• _Consignes_:
1. D'après l'extrait sur le Stabat Mater de Rossini, pourquoi la séquence du Stabat Mater est-elle étrangère à l'idéal d'austérité et de dépouillement du culte luthérien ? Répondez en une à trois phrases.
2. Prolongez l'extrait sur le Stabat Mater de Rossini en écrivant la suite de son dernier paragraphe.

• _Extrait du document_:
:::

Damien Colas, historien de la musique, spécialiste de la musique italienne, à ce sujet admet que l’accompagnement sur rythme de marche de l’air de ténor Cujus animam (n°2), la cadence richement ornée du duo de sopranos Quis est homo (n°3) et le passage en demi-teintes « virgo virginum praeclara » du quatuor Sancta Mater (n°6) puisent directement dans le langage de l’opéra rossinien. Mais il faut cependant observer que les italiens à cette époque n’étaient pas censés adhérer à l’idéal d’austérité et de dépouillement du culte luthérien. La séquence elle-même du Stabat Mater est étrangère à cet idéal, mais s’inscrit plus dans la spiritualité franciscaine par son appel à la compassion et sa structure poétique de type litanique, fondée sur des ornementations successives autour du thème de la souffrance. Ce n’est d’ailleurs pas un hasard si Rossini ne traita à l’origine que la première strophe puis passa directement à la seconde partie « Eja, mater, fons amoris », dont le ton est plus pathétique que celui de la première à caractère narratif.

:::

• _Contenu des données_:
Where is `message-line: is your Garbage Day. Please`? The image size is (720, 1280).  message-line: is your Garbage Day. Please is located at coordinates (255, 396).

:::

• _Réponses_:
1. Elle relève plutôt de la spiritualité franciscaine, par son appel à la compassion. Sa structure poétique de type litanique repose sur des ornementations successives autour du thème de la souffrance.

2.
Il serait pourtant faux de penser que ce Stabat Mater ignore la distinction entre « style théâtral » et « style ecclésiastique » prescrite par la tradition italienne. Au début des années 1830, Rossini aurait confié à un ami son intérêt, en matière de musique sacrée, pour l’écriture a capella. Il est certain que le style choral, absolument étranger à l’opéra, offrait au compositeur qui renonçait à la scène l’opportunité d’un renouvellement. Le caractère composite qui résulte de la diversité des pièces du Stabat Mater traduit précisément l’amorce de ce changement d’orientation. Les imposantes pages qui ouvrent et concluent l’œuvre (n°1 et 10) présentent un équilibre entre force chorale et orchestrale qui renvoie au classicisme viennois, elles suscitèrent d’ailleurs un rapprochement avec la Création de Haydn. Le chœur Eja mater, fons amoris (avec basse solo, n°5) et le quatuor Quando corpus morietur (n°9) allient en revanche la sonorité a capella à une recherche de chromatisme et de tensions harmoniques sans précédent dans l’œuvre du compositeur. Ces deux numéros peuvent être considérés comme les racines de ce qui allait être la dernière manière de Rossini, celle qui aboutit avec La Petite Messe solennelle de 1863, à l’abandon de l’orchestre symphonique et à des audaces harmoniques anticipant l’esthétique de Satie et Stravinski par exemple.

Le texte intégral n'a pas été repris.